* _What to produce_: Two lines in the data below mark the range: the one with "Alpinismo [Alpinismo (264" and the one with "barranquismo [barranquismo (116". Return both, along with every line between them, exactly.

--- --- ---

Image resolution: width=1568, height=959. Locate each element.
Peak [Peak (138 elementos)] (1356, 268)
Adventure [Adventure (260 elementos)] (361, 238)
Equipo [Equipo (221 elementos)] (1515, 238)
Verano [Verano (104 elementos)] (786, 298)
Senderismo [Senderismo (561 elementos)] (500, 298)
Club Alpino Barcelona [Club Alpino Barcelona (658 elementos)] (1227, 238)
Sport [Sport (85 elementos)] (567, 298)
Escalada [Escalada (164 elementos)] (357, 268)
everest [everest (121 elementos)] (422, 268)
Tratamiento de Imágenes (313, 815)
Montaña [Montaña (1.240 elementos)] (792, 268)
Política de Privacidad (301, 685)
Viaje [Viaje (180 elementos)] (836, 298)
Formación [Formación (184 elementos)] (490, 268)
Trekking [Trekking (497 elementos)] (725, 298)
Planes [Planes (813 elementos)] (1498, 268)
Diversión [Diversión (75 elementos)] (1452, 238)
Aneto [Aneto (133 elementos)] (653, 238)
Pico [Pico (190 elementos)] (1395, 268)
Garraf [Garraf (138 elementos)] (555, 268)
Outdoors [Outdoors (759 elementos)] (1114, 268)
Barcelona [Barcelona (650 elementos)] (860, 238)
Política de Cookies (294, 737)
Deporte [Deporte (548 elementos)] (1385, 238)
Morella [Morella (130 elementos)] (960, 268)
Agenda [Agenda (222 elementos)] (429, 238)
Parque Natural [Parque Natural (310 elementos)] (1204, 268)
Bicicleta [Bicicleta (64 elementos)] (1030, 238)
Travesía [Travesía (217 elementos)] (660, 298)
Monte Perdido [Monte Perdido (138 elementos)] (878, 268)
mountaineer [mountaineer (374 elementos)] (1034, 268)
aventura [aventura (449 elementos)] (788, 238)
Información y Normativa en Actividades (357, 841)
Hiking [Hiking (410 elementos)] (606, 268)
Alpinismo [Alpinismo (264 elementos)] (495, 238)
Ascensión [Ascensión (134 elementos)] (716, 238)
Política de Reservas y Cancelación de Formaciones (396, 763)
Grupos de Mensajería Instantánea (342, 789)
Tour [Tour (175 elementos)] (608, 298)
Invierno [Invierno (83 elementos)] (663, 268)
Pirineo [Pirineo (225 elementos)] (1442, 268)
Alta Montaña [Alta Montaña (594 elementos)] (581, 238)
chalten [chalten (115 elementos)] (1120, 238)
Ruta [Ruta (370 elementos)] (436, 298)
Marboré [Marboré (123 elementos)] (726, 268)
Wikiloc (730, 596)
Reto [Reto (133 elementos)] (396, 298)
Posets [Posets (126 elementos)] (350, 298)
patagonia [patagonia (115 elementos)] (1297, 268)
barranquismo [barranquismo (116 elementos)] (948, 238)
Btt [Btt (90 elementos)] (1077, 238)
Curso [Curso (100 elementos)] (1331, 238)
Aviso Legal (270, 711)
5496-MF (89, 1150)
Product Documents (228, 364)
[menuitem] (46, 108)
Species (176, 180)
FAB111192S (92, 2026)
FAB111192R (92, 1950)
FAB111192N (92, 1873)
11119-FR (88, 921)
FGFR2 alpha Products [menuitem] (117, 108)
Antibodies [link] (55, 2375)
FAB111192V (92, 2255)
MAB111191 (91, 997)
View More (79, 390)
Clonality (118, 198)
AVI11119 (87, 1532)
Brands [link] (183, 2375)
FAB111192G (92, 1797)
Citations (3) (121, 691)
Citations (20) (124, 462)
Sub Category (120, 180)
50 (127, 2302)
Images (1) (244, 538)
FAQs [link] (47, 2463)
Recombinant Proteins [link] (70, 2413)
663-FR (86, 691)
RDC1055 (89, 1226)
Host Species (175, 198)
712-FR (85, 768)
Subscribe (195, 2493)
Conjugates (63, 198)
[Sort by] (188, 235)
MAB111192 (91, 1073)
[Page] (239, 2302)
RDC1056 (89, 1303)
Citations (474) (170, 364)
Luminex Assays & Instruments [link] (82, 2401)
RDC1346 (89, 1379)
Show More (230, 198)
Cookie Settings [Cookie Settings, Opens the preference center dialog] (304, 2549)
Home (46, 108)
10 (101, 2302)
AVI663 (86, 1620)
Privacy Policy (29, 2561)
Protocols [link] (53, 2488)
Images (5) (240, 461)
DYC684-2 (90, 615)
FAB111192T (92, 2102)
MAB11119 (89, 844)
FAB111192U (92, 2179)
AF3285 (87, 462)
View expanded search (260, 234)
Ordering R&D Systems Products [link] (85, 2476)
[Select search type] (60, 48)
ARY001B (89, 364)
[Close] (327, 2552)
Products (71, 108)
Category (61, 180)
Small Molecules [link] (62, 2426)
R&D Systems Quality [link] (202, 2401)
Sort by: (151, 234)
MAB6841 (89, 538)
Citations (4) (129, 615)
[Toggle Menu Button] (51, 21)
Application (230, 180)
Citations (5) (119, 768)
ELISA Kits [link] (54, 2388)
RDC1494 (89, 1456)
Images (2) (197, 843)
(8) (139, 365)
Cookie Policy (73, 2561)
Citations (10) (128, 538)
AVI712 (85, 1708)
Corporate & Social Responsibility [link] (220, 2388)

--- --- ---

* _Answer to the problem_:
Alpinismo [Alpinismo (264 elementos)] (495, 238)
Ascensión [Ascensión (134 elementos)] (716, 238)
Política de Reservas y Cancelación de Formaciones (396, 763)
Grupos de Mensajería Instantánea (342, 789)
Tour [Tour (175 elementos)] (608, 298)
Invierno [Invierno (83 elementos)] (663, 268)
Pirineo [Pirineo (225 elementos)] (1442, 268)
Alta Montaña [Alta Montaña (594 elementos)] (581, 238)
chalten [chalten (115 elementos)] (1120, 238)
Ruta [Ruta (370 elementos)] (436, 298)
Marboré [Marboré (123 elementos)] (726, 268)
Wikiloc (730, 596)
Reto [Reto (133 elementos)] (396, 298)
Posets [Posets (126 elementos)] (350, 298)
patagonia [patagonia (115 elementos)] (1297, 268)
barranquismo [barranquismo (116 elementos)] (948, 238)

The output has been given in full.